私の乗る「8007 Howrah-Puri Express.」は既に入線している様だ。

プラットフォームの手前に掲示板があり、そこにチャートが貼り出されている。
エージェントはこれを見ろという。指す指を追っていくと、英語で書かれた私の名前がある。此処に名前があれば乗車OKということらしい。

次いで停まっている列車の車両(コーチ)に沿って歩く。客車には窓に格子が嵌っているが、そのコーチを過ぎると、今度はシェードの掛かった窓ガラスになる。
私は「A.C.2tier―Sleeper」(エアコン付2等寝台)で、そのシェードの掛かった窓ガラスのコーチらしい。
コーチの乗降口の横に、またチャートが貼ってある。これを上から順番に見て行く。
するとその中に私の名前と、座席番号が記載されていた。
エージェントと一緒に乗り込んで、目指す座席を見つけ、ようやく安堵して座り込んだ。
私は彼らに約束のFeeとTaxi代を支払った。Agentのcommissionは、Rs.100×2=Rs.200(約700円)。それに Taxi代  Rs.30(約105円)。

エージェントは、後からTTE(車掌のことらしい)が来るから、Rs.20(約70円)払って「Full Berth」(?)にしろと言って降りて行った。何のことか判らなかった。
茶色のシェードの掛かった窓から外を見ると、車両の入線していない隣の線路では、二頭の白と黒の斑の山羊が、線路上に落ちている紙(?)を食べている。

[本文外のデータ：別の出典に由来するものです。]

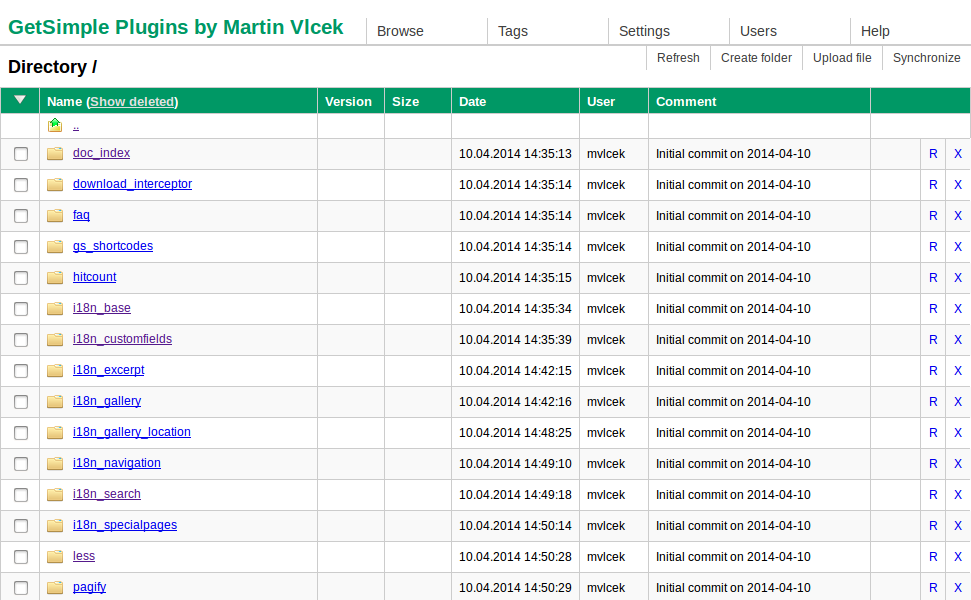Select the i18n_customfields row checkbox

21,340
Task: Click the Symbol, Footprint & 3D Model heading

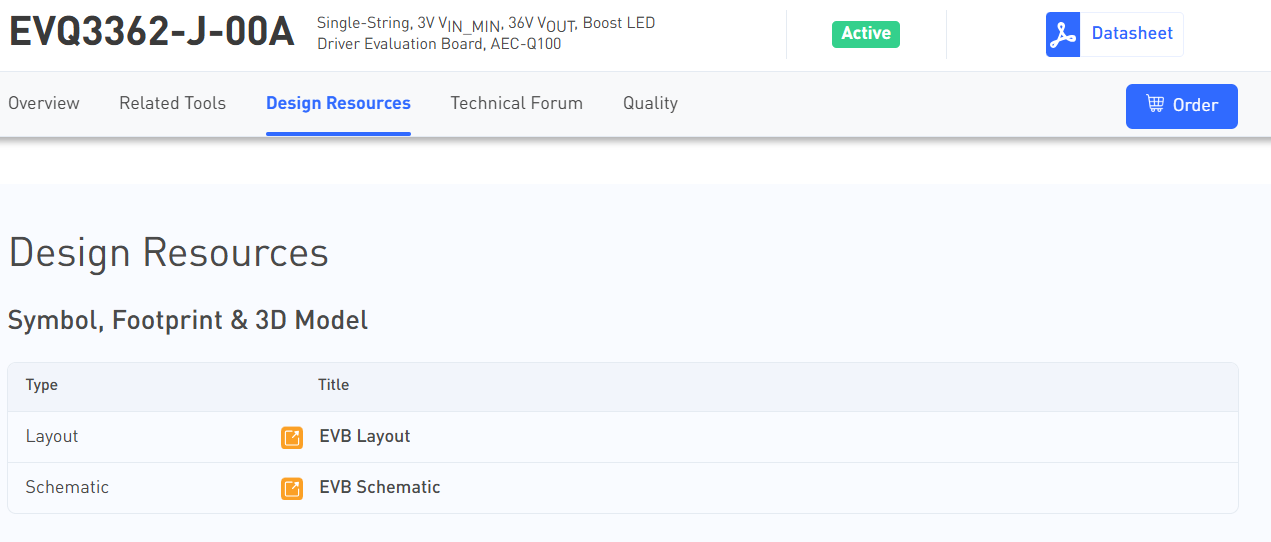Action: pyautogui.click(x=188, y=320)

TTEが切符をチェックしに来たので、その場でRs 20(約70円)を支払い、Receiptをもらう。
私の英語力が無いせいで、車掌の言う意味が良く分からなかったが、私の寝台(Berth)を自分一人で占有するための料金らしい。と言うことは、「Full Berth」にしなかったら、見知らぬ他人と一つの寝台をシェアすると言うことか?

Rs.20(約70円)払って「Full Berth」(?)にしたが、何のことなのか不明

後から向かいのベッドに、二人の女の子を連れた家族が乗って来た。
夫婦と子供が向かいのベッドの上下、そして私が予約していたベッドの上段のベッドの様だ。
しかし子供が上段のベッドに登れないので、私は予約していたLower BerthからUpper Berthに代わってあげる。

22:00発車予定の「8007 Howrah-Puri Express.」は、22:40、いきなり大きく軋んでから発車した。出発だ。
暫く走ると、疲れがどっと出て来た。
横になろうとUpper Berthに上がろうとするが、上に登るのに梯子段が無い。
仕方ないので、脱いだ靴をビニール袋に入れて、たったひとつの荷物であるサブザックと一緒に上段のベッドに放り上げる。後は寝台の枠を掴んで腕力でよじ登る。

インドの鉄道は広軌(1,676mm)なので、ベッドは幅広で縦も長い。サブザックを枕代わりに、出しておいた厚手のジャンパーを掛けて寝る。でも寒いなぁ。
すると後から、となりの家族のご主人が、お礼にと借りてきたブランケットを渡してくれた。
エアコンの音がする。長い一日が終わった。